• **Direction**
Please turn the listing below into a JSON list of strings, one string per line, leaving out blank lines.

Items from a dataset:
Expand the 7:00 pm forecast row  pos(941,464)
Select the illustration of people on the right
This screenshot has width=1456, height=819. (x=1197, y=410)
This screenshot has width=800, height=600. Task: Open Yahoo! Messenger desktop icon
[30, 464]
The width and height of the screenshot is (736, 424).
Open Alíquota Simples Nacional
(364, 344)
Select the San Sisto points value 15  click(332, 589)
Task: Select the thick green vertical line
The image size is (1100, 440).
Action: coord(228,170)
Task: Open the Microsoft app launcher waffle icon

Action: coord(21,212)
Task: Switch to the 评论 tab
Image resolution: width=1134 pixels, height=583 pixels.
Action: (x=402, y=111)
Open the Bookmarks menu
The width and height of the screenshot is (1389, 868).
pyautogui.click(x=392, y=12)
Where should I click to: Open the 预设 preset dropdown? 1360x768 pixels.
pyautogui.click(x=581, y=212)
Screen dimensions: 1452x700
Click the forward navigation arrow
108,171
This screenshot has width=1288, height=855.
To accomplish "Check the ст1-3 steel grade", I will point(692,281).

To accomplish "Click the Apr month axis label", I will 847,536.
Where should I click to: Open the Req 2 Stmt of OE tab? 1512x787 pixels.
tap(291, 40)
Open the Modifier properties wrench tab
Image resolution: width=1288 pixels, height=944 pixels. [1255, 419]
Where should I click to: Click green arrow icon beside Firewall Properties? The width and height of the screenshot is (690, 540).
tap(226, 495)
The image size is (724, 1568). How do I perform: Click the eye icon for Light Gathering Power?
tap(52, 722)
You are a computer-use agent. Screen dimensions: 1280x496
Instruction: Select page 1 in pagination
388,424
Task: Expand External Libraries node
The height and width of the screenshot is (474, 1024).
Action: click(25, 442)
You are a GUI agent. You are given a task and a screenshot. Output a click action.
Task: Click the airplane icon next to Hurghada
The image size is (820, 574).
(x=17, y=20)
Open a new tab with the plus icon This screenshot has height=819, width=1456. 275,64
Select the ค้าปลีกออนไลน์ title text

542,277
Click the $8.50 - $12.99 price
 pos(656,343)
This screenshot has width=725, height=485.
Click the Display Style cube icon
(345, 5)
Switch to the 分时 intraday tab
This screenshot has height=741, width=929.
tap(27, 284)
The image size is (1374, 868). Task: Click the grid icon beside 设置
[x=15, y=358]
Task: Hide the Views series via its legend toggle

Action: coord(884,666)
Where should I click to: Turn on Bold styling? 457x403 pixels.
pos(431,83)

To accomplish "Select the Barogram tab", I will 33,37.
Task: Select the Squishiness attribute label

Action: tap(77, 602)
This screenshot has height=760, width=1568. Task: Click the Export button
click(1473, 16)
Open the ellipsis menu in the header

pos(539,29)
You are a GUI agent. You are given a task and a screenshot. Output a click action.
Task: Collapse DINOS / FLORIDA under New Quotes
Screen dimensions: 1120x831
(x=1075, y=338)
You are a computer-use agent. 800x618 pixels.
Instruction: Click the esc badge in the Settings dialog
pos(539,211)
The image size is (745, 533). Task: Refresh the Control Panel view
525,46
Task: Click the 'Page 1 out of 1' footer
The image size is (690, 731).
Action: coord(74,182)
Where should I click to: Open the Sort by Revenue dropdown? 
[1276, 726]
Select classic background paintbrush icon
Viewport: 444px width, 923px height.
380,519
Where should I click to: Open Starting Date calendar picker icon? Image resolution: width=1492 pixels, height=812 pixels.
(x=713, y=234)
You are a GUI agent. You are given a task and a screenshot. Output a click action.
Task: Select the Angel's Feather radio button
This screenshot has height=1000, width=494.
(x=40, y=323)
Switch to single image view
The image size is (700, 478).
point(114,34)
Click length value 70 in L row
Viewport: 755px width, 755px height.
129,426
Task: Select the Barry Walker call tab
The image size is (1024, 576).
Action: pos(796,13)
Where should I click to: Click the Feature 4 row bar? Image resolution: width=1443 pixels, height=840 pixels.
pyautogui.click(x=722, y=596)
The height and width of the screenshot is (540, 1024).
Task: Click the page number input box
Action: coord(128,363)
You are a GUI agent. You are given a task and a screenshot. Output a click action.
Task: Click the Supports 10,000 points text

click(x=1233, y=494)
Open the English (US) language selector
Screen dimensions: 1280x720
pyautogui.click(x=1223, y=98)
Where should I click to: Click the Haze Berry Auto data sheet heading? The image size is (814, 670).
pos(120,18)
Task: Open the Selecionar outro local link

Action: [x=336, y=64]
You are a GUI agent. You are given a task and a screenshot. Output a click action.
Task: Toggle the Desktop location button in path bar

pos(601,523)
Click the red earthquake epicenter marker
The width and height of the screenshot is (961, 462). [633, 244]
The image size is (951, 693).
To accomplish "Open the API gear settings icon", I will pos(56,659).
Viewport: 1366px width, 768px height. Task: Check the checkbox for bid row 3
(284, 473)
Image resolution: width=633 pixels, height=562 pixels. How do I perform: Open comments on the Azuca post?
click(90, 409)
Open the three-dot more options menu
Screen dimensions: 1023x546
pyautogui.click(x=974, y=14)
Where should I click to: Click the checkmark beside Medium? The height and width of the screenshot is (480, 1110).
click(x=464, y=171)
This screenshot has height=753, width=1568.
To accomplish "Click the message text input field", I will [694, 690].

• **Result for this exercise**
[
  "Expand the 7:00 pm forecast row  pos(941,464)",
  "Select the illustration of people on the right",
  "This screenshot has width=1456, height=819. (x=1197, y=410)",
  "This screenshot has width=800, height=600. Task: Open Yahoo! Messenger desktop icon",
  "[30, 464]",
  "The width and height of the screenshot is (736, 424).",
  "Open Alíquota Simples Nacional",
  "(364, 344)",
  "Select the San Sisto points value 15  click(332, 589)",
  "Task: Select the thick green vertical line",
  "The image size is (1100, 440).",
  "Action: coord(228,170)",
  "Task: Open the Microsoft app launcher waffle icon",
  "Action: coord(21,212)",
  "Task: Switch to the 评论 tab",
  "Image resolution: width=1134 pixels, height=583 pixels.",
  "Action: (x=402, y=111)",
  "Open the Bookmarks menu",
  "The width and height of the screenshot is (1389, 868).",
  "pyautogui.click(x=392, y=12)",
  "Where should I click to: Open the 预设 preset dropdown? 1360x768 pixels.",
  "pyautogui.click(x=581, y=212)",
  "Screen dimensions: 1452x700",
  "Click the forward navigation arrow",
  "108,171",
  "This screenshot has width=1288, height=855.",
  "To accomplish \"Check the ст1-3 steel grade\", I will point(692,281).",
  "To accomplish \"Click the Apr month axis label\", I will 847,536.",
  "Where should I click to: Open the Req 2 Stmt of OE tab? 1512x787 pixels.",
  "tap(291, 40)",
  "Open the Modifier properties wrench tab",
  "Image resolution: width=1288 pixels, height=944 pixels. [1255, 419]",
  "Where should I click to: Click green arrow icon beside Firewall Properties? The width and height of the screenshot is (690, 540).",
  "tap(226, 495)",
  "The image size is (724, 1568). How do I perform: Click the eye icon for Light Gathering Power?",
  "tap(52, 722)",
  "You are a computer-use agent. Screen dimensions: 1280x496",
  "Instruction: Select page 1 in pagination",
  "388,424",
  "Task: Expand External Libraries node",
  "The height and width of the screenshot is (474, 1024).",
  "Action: click(25, 442)",
  "You are a GUI agent. You are given a task and a screenshot. Output a click action.",
  "Task: Click the airplane icon next to Hurghada",
  "The image size is (820, 574).",
  "(x=17, y=20)",
  "Open a new tab with the plus icon This screenshot has height=819, width=1456. 275,64",
  "Select the ค้าปลีกออนไลน์ title text",
  "542,277",
  "Click the $8.50 - $12.99 price",
  " pos(656,343)",
  "This screenshot has width=725, height=485.",
  "Click the Display Style cube icon",
  "(345, 5)",
  "Switch to the 分时 intraday tab",
  "This screenshot has height=741, width=929.",
  "tap(27, 284)",
  "The image size is (1374, 868). Task: Click the grid icon beside 设置",
  "[x=15, y=358]",
  "Task: Hide the Views series via its legend toggle",
  "Action: coord(884,666)",
  "Where should I click to: Turn on Bold styling? 457x403 pixels.",
  "pos(431,83)",
  "To accomplish \"Select the Barogram tab\", I will 33,37.",
  "Task: Select the Squishiness attribute label",
  "Action: tap(77, 602)",
  "This screenshot has height=760, width=1568. Task: Click the Export button",
  "click(1473, 16)",
  "Open the ellipsis menu in the header",
  "pos(539,29)",
  "You are a GUI agent. You are given a task and a screenshot. Output a click action.",
  "Task: Collapse DINOS / FLORIDA under New Quotes",
  "Screen dimensions: 1120x831",
  "(x=1075, y=338)",
  "You are a computer-use agent. 800x618 pixels.",
  "Instruction: Click the esc badge in the Settings dialog",
  "pos(539,211)",
  "The image size is (745, 533). Task: Refresh the Control Panel view",
  "525,46",
  "Task: Click the 'Page 1 out of 1' footer",
  "The image size is (690, 731).",
  "Action: coord(74,182)",
  "Where should I click to: Open the Sort by Revenue dropdown? ",
  "[1276, 726]",
  "Select classic background paintbrush icon",
  "Viewport: 444px width, 923px height.",
  "380,519",
  "Where should I click to: Open Starting Date calendar picker icon? Image resolution: width=1492 pixels, height=812 pixels.",
  "(x=713, y=234)",
  "You are a GUI agent. You are given a task and a screenshot. Output a click action.",
  "Task: Select the Angel's Feather radio button",
  "This screenshot has height=1000, width=494.",
  "(x=40, y=323)",
  "Switch to single image view",
  "The image size is (700, 478).",
  "point(114,34)",
  "Click length value 70 in L row",
  "Viewport: 755px width, 755px height.",
  "129,426",
  "Task: Select the Barry Walker call tab",
  "The image size is (1024, 576).",
  "Action: pos(796,13)",
  "Where should I click to: Click the Feature 4 row bar? Image resolution: width=1443 pixels, height=840 pixels.",
  "pyautogui.click(x=722, y=596)",
  "The height and width of the screenshot is (540, 1024).",
  "Task: Click the page number input box",
  "Action: coord(128,363)",
  "You are a GUI agent. You are given a task and a screenshot. Output a click action.",
  "Task: Click the Supports 10,000 points text",
  "click(x=1233, y=494)",
  "Open the English (US) language selector",
  "Screen dimensions: 1280x720",
  "pyautogui.click(x=1223, y=98)",
  "Where should I click to: Click the Haze Berry Auto data sheet heading? The image size is (814, 670).",
  "pos(120,18)",
  "Task: Open the Selecionar outro local link",
  "Action: [x=336, y=64]",
  "You are a GUI agent. You are given a task and a screenshot. Output a click action.",
  "Task: Toggle the Desktop location button in path bar",
  "pos(601,523)",
  "Click the red earthquake epicenter marker",
  "The width and height of the screenshot is (961, 462). [633, 244]",
  "The image size is (951, 693).",
  "To accomplish \"Open the API gear settings icon\", I will pos(56,659).",
  "Viewport: 1366px width, 768px height. Task: Check the checkbox for bid row 3",
  "(284, 473)",
  "Image resolution: width=633 pixels, height=562 pixels. How do I perform: Open comments on the Azuca post?",
  "click(90, 409)",
  "Open the three-dot more options menu",
  "Screen dimensions: 1023x546",
  "pyautogui.click(x=974, y=14)",
  "Where should I click to: Click the checkmark beside Medium? The height and width of the screenshot is (480, 1110).",
  "click(x=464, y=171)",
  "This screenshot has height=753, width=1568.",
  "To accomplish \"Click the message text input field\", I will [694, 690]."
]